# Anenome with fish



## Jay2x (Jul 20, 2010)

So I just introduced this guy yesterday I bought from jlaquatics. Now this morning I couldn't find my 6 line wrasse...

Was it eaten by this guy?

Im quite a noob with compatibility. Maybe the wrasse is just hiding around?

From the fish store they said its a condy?

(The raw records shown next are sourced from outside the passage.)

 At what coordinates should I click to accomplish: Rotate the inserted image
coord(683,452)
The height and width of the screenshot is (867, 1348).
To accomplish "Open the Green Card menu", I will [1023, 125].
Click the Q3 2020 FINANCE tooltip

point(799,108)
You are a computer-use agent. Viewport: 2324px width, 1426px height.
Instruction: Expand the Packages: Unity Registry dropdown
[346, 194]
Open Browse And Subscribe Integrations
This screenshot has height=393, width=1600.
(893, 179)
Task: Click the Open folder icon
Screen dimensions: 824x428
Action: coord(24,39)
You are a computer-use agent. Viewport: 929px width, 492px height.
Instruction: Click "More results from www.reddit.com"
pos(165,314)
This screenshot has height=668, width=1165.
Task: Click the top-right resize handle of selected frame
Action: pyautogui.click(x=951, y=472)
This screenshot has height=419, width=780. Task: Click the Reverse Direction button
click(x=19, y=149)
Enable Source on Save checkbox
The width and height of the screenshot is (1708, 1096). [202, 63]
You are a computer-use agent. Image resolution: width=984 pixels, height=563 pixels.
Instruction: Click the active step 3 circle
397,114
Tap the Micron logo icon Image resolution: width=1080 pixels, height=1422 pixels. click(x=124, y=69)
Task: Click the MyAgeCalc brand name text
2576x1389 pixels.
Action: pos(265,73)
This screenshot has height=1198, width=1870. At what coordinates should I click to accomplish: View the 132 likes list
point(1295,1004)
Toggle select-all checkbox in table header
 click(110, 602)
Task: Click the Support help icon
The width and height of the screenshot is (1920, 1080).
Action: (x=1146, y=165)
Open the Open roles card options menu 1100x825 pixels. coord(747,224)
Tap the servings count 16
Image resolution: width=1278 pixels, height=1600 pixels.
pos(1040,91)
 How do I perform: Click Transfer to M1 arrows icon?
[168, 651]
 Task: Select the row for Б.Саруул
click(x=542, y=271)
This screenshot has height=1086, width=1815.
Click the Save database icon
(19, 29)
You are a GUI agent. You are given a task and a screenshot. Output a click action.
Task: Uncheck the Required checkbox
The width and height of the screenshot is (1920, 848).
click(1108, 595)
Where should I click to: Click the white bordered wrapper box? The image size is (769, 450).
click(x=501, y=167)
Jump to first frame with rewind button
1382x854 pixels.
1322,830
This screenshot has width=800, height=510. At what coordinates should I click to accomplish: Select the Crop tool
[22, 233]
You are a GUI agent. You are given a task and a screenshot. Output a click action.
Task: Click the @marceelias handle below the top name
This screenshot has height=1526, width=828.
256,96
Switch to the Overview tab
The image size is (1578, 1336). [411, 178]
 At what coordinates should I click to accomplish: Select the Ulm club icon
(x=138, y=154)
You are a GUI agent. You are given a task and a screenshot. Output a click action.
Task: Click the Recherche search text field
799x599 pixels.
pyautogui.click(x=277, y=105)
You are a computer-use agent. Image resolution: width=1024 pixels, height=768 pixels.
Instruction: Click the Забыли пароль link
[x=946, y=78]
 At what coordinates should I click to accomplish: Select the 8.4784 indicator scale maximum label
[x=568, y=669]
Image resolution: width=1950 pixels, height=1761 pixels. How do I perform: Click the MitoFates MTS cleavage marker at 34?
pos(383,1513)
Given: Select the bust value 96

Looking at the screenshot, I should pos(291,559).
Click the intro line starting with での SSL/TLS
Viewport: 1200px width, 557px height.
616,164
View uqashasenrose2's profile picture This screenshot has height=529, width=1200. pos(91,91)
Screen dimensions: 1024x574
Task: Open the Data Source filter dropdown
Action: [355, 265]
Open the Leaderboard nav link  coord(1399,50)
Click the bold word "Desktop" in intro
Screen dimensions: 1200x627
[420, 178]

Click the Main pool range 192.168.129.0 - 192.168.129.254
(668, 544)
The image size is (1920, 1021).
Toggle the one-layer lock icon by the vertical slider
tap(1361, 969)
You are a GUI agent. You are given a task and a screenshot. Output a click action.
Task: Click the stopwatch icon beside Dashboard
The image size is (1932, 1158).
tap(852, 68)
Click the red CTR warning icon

Sent from my SGH-I337M using Tapatalk


----------



## scott tang (Jan 29, 2012)

this is a green buble tip anemony it is not considerd a fish eater altho it does have the ability to do so. my bet would be a rock shifted and traped the fish or he got atcked by another fish 
condy anemonys have a red base with white tentickles most of the time i was at jl the other day and they only had white ones you got a good deel on a gbta lol


----------



## Jay2x (Jul 20, 2010)

scott tang said:


> this is a green buble tip anemony it is not considerd a fish eater altho it does have the ability to do so. my bet would be a rock shifted and traped the fish or he got atcked by another fish
> condy anemonys have a red base with white tentickles most of the time i was at jl the other day and they only had white ones you got a good deel on a gbta lol


I will look for that 6line later..


----------



## scott tang (Jan 29, 2012)

looks like u got a condy just saw your other pic of it and i think its the shooting agle


----------